Here are the steps, arranged in a typical order, although some of these steps could be swapped (such as the steps involving statistics and filtering):

  1. First, we'll locate a dataset that is suitable for network analysis. The data might or might not be in a suitable format when we find it, which will dictate whether the next step is necessary.
  2. We might need to format the data so that Gephi can read it without issues. Remember that Gephi is able to handle a variety of input sources created in various graph file formats. If we are sourcing data that isn't already in one of these formats, then we'll have to create either a pair of .csv files (one each for nodes and edges) or have the data available via some MySQL (or other database) tables.
  3. When the data has been imported by Gephi, the first thing we see is a random layout. After a cursory inspection of the data in the data laboratory, we'll want to apply one of the many layout options made available in Gephi. This is typically an iterative process, as your initial selection might not deliver the results you are seeking.
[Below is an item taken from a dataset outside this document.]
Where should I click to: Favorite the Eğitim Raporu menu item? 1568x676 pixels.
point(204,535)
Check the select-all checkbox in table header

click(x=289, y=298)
Stay with this process until you get something that makes you comfortable.
  4. After finding a suitable layout, it's time to do a visual inspection of the graph. Are there obvious patterns such as homophily, or does the network take on a more random appearance? Do we have a single giant component, or are there multiple disconnected subnetworks? Do we see obvious hubs, or are there many alternative ways to traverse the graph? Does the graph have a large or small diameter? These are just a few of the questions we should ask ourselves as we inspect the graph.
  5. Now we can further understand the network by employing any of the many filters provided within Gephi. These can be especially helpful when faced with a dense network, but are certainly not limited to just that condition. We can also gain insight by filtering the data based on degree levels, by classifications or partitions, or based on a combination of criteria using an intersect query.
  6. It's time to apply some statistical measures to the graph to help confirm our initial impressions. The centrality measures are especially important, as they will apply real numbers that can help identify the network influencers, regardless of their placement within the network. Other statistics will help confirm initial impressions about diameter, clustering, and homophily, among other measures.
  7. From here, we can begin segmenting and partitioning the network using a variety of tools in Gephi. This step will often highlight graph patterns through visual means such as sizing and coloring, making it easier for the graph viewer to understand the message.
  8. In cases where the network has some sort of time element, we can create dynamic graphs that call out temporal changes in the network. This might come in the form of a node entry and exit as time passes, or it could reflect time-driven changes in status for individual nodes. In either case, dynamic networks can convey a very powerful story to viewers.
  9. Our final step in most cases will be to make the graph available for external users, often through deployment to the Web. This then makes the network interactive for all users without requiring any knowledge of Gephi. In other cases, we might elect to simply share an image of the network via a .png file, or we could choose to tell a story using the .svg or .pdf output formats.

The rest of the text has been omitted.